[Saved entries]

..............................

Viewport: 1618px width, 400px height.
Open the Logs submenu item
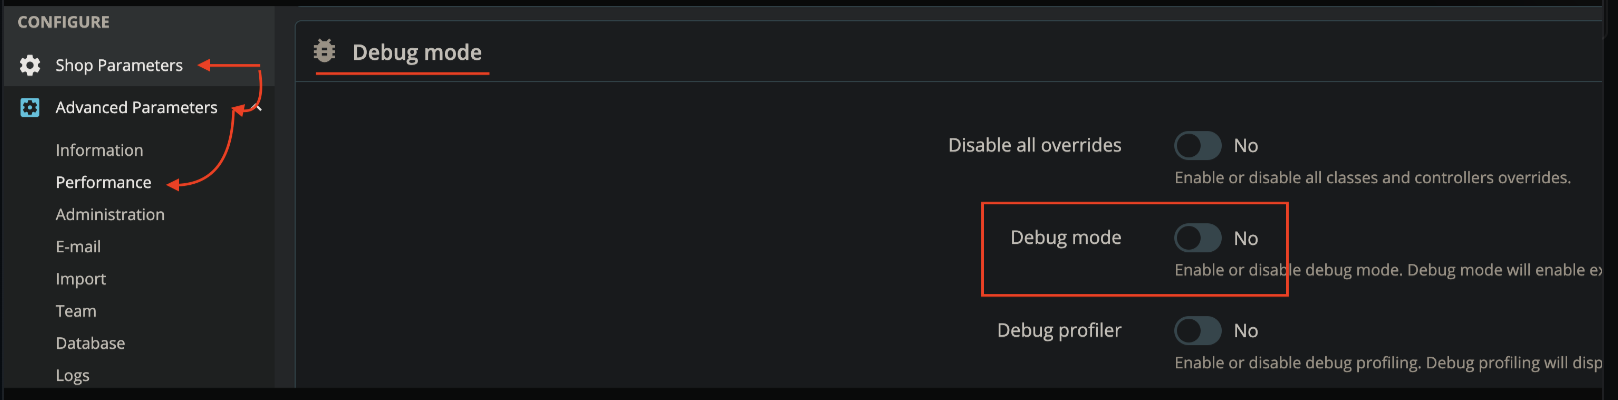pos(72,375)
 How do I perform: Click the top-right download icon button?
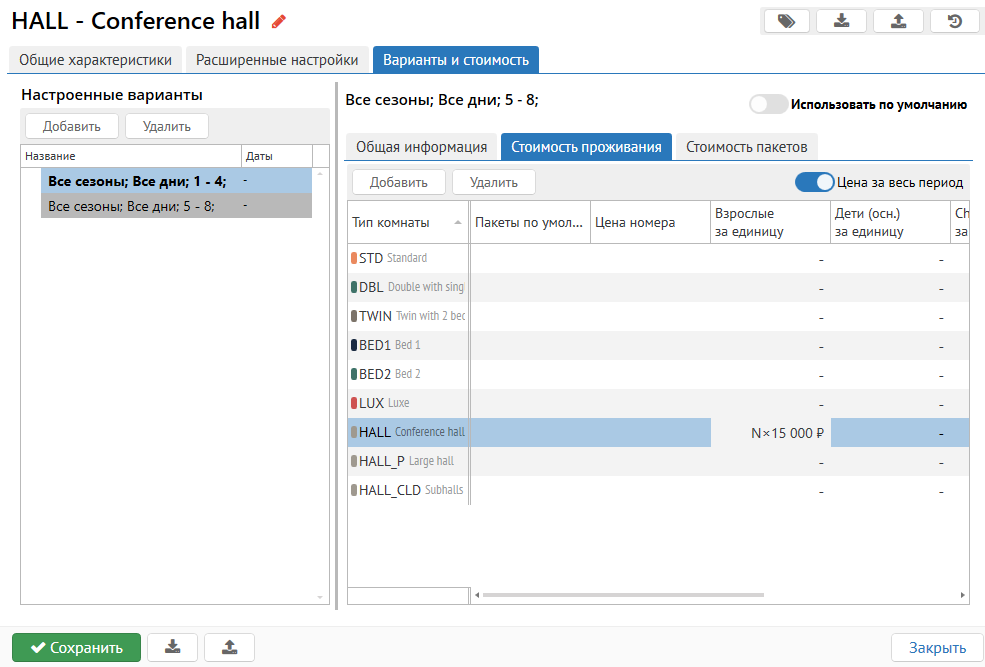pos(842,21)
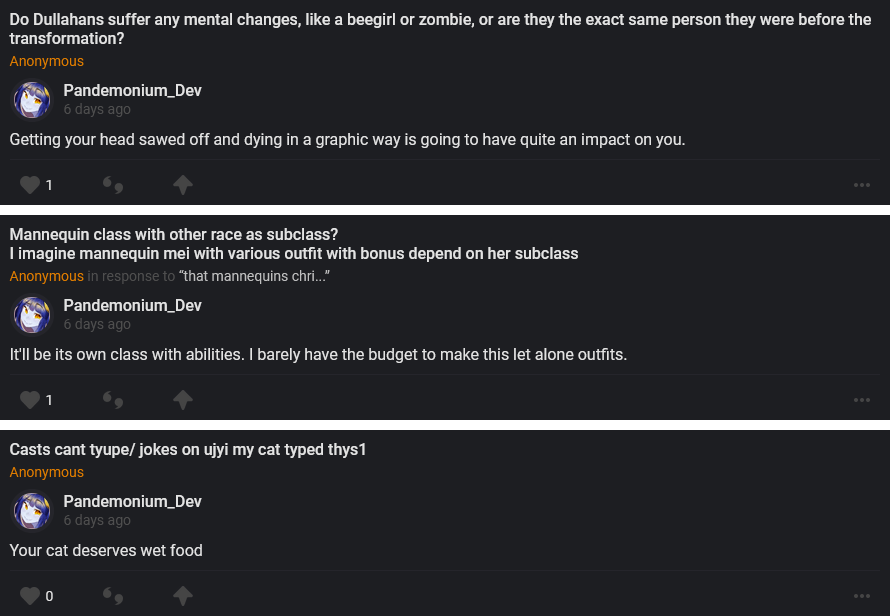The image size is (890, 616).
Task: Click Pandemonium_Dev name on the mannequin answer
Action: tap(132, 305)
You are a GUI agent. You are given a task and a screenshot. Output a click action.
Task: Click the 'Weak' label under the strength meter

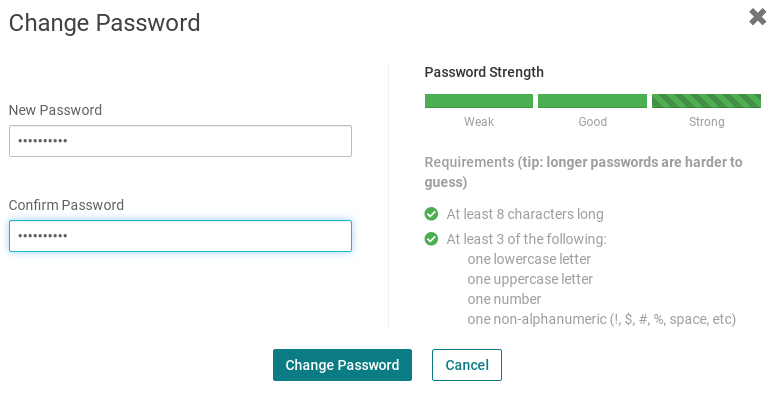(x=479, y=121)
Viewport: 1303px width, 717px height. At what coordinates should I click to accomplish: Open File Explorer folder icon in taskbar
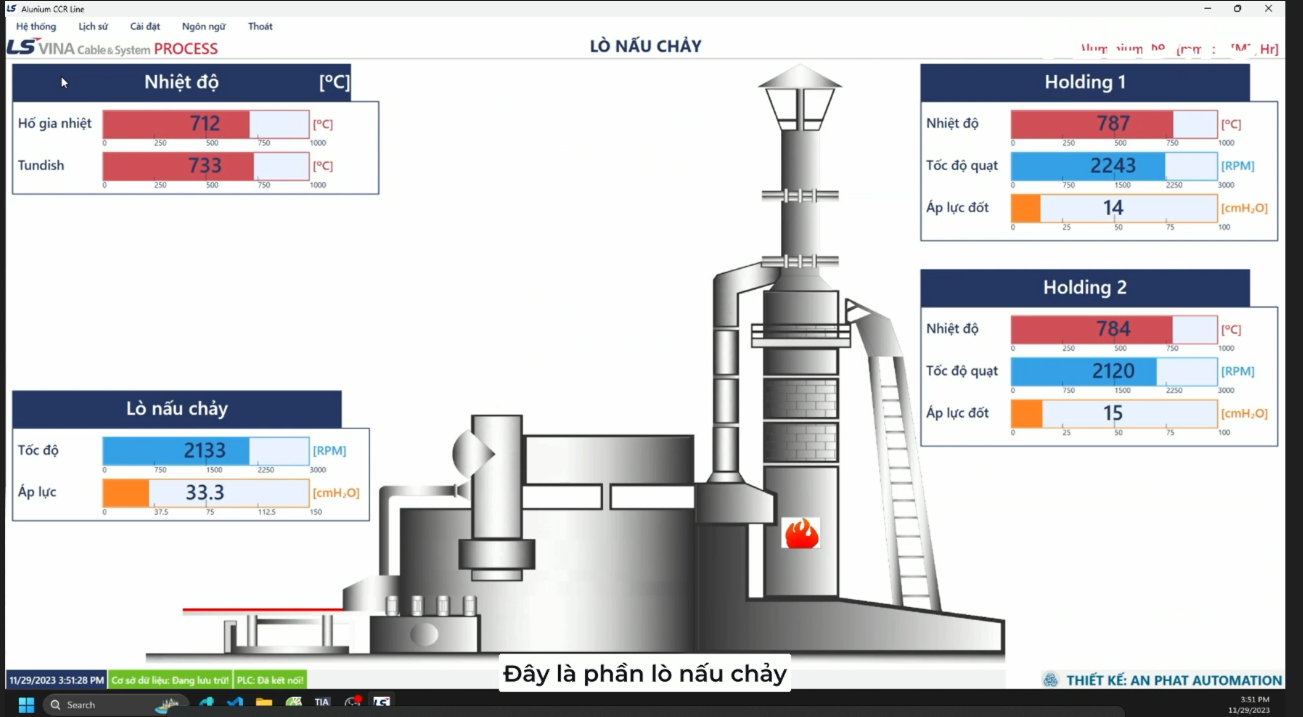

..............................

Output the whole of the data, unchanged; keep the pictures out.

▶ TASK RESULT
Viewport: 1618px width, 400px height.
Open the Logs submenu item
pos(72,375)
 How do I perform: Click the top-right download icon button?
pos(842,21)
The image size is (890, 616).
Task: Click Pandemonium_Dev name on the mannequin answer
Action: tap(132, 305)
You are a GUI agent. You are given a task and a screenshot. Output a click action.
Task: Click the 'Weak' label under the strength meter

(x=479, y=121)
Viewport: 1303px width, 717px height. At what coordinates should I click to accomplish: Open File Explorer folder icon in taskbar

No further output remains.